── ТЕКСТ СТРАНИЦЫ

В 1999 году Вадим Валерианович вновь вернулся к этой теме в статье «О тайне гибели Поэта» («Москва», 1999, № 6). Он значительно детализирует событийно-человеческий фон трагедии, при этом положения двух предыдущих работ, как и они сами, почти в полном объеме органично входят в данную статью. Называются и новые авторы, которые в разное время высказывали идеи, созвучные кожиновским. Это Николай Страхов и Владислав Ходасевич.
Вообще в год 200-летия со дня рождения А.С.Пушкина В.Кожинов опубликовал восемь статей о поэте. В них рассматриваются самые разные вопросы: от места рождения Пушкина («Где родился поэт?» // «Труд», 1999, 5 мая) до его историософских взглядов («Пушкин и Чаадаев. Из истории русского национального самосознания // «Национальные интересы», 1992, № 2). Одиннадцать статей о Пушкине вошли в книгу Вадима Валериановича «Великое творчество. Великая Победа» (М., 1999), в которой закономерно связываются явление Поэта и наша Победа 1945 года.
Через многочисленные «пушкинские» интервью Кожинова лейтмотивом проходит мысль, вынесенная в заглавие беседы с Вяч. Морозовым, ― «Мы все еще должны дорасти до пушкинских стихов» («Наш современник», 1999, № 6). О Вадиме Валериановиче Кожинове можно сказать, что он до пушкинских стихов дорос.
В.Кожинов считает, что распространенная точка зрения: в России была только литература ― абсурдна. И это действительно так, ведь «высота и богатство слова невозможны без высоты и богатства самого бытия» («Вопросы литературы», 1987, № 12). Отсюда столь пристальный интерес исследователя к истории и к литературе как своеобразнейшему «высшему плоду» ее.
Эту полюбившуюся мысль В.Кожинов затем повторял неоднократно, и в измененном «расширенном» варианте она за год до его смерти проросла в названии «Поэзия, искусство и культура ― это высший плод истории» («Роман-газета XXI век», 2000, №1). А 5 августа 1999 года в интервью В.Липунову и В.Румянцеву В.Кожинов, оглядываясь назад, выдвинул такую версию соотношения истории и литературы в своей жизни: «В сущности лет 15 назад я перестал заниматься литературой. Тогда я занимался литературой, но для того, ― теперь я понимаю, ― чтобы теперь глубже заняться историей. Чтобы заниматься историей, необходимо получить представление о том, что называется вечными ценностями. Только с этой точки зрения возможно объективно подойти к истории» («Русский переплет», 1999, 5 августа).

────
── СОДЕРЖИМОЕ НАБОРА ДАННЫХ

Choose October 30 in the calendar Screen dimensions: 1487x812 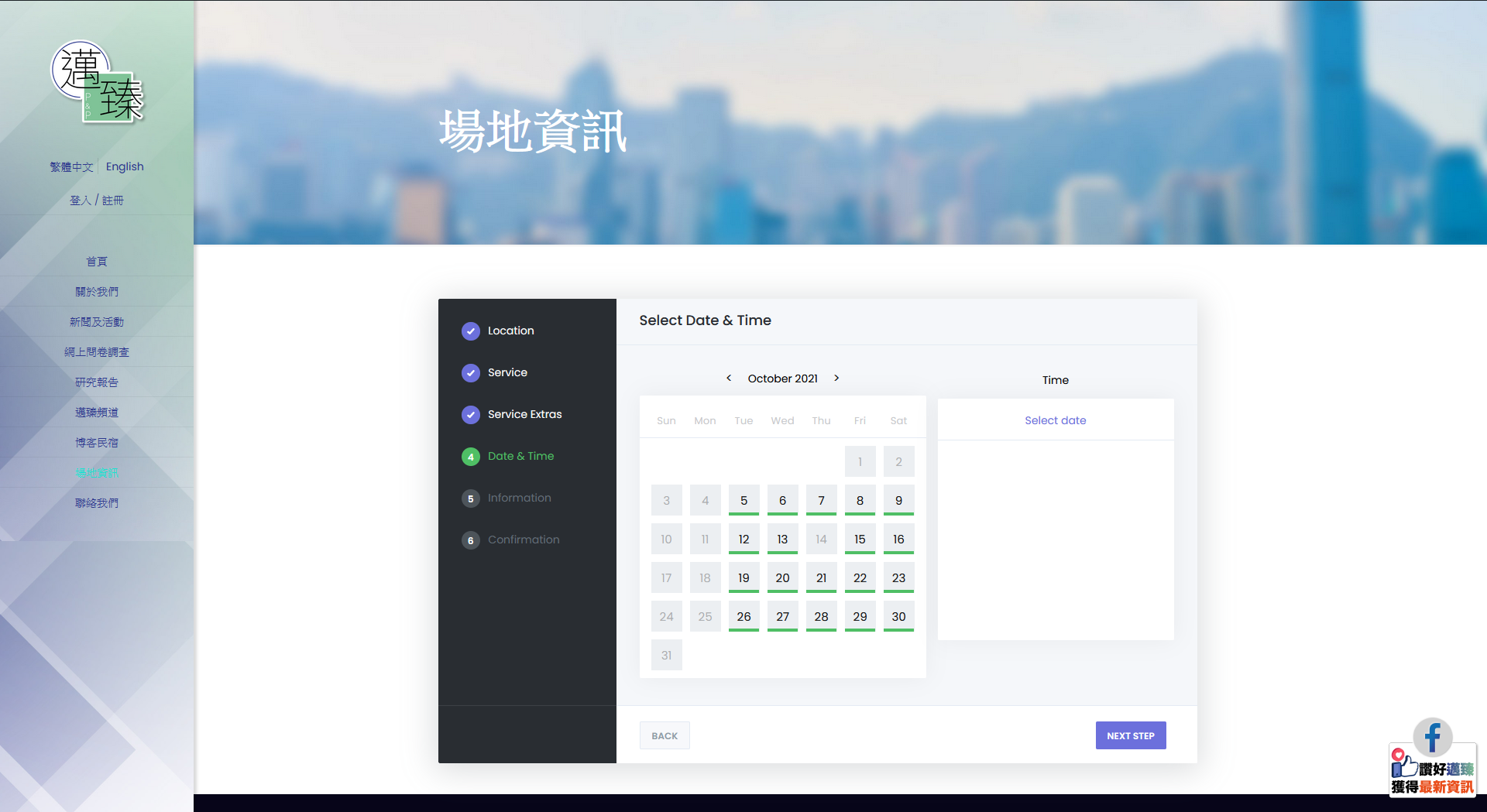pos(898,616)
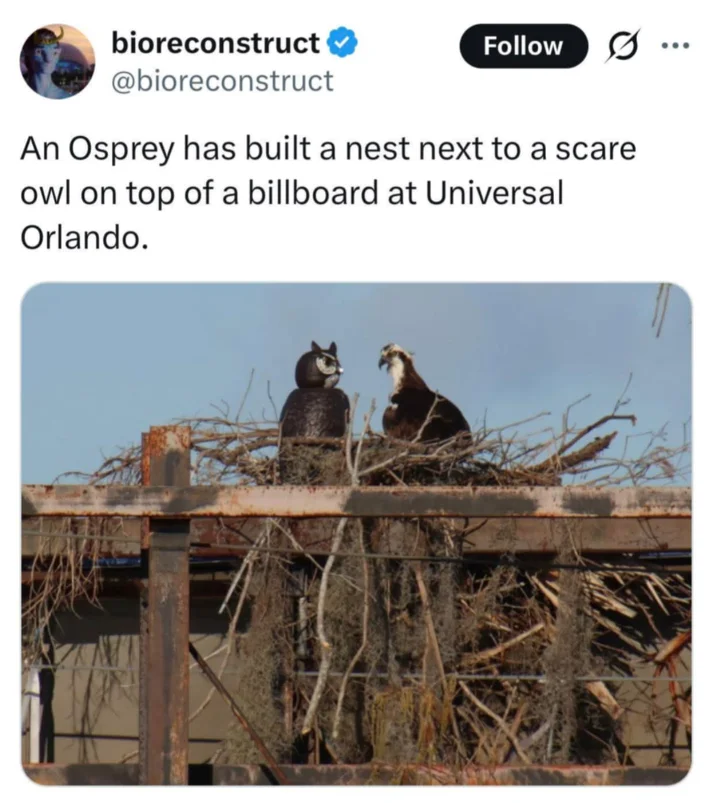
Task: Open the bold bioreconstruct display name
Action: pyautogui.click(x=216, y=43)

────

Выведите без изменений отрывок текста страницы, начиная со слов «Вообще в год» и заканчивая словами «пушкинских стихов дорос.». Листинг здесь никакой роли не играет.

_ОТВЕТ_.
Вообще в год 200-летия со дня рождения А.С.Пушкина В.Кожинов опубликовал восемь статей о поэте. В них рассматриваются самые разные вопросы: от места рождения Пушкина («Где родился поэт?» // «Труд», 1999, 5 мая) до его историософских взглядов («Пушкин и Чаадаев. Из истории русского национального самосознания // «Национальные интересы», 1992, № 2). Одиннадцать статей о Пушкине вошли в книгу Вадима Валериановича «Великое творчество. Великая Победа» (М., 1999), в которой закономерно связываются явление Поэта и наша Победа 1945 года.
Через многочисленные «пушкинские» интервью Кожинова лейтмотивом проходит мысль, вынесенная в заглавие беседы с Вяч. Морозовым, ― «Мы все еще должны дорасти до пушкинских стихов» («Наш современник», 1999, № 6). О Вадиме Валериановиче Кожинове можно сказать, что он до пушкинских стихов дорос.